__Exercise instructions__
The material below must be restated exactly, line by line.

__Task data__
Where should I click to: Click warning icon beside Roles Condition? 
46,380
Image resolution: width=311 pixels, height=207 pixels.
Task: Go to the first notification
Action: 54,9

__Expected answer__
Where should I click to: Click warning icon beside Roles Condition? 
46,380
Image resolution: width=311 pixels, height=207 pixels.
Task: Go to the first notification
Action: 54,9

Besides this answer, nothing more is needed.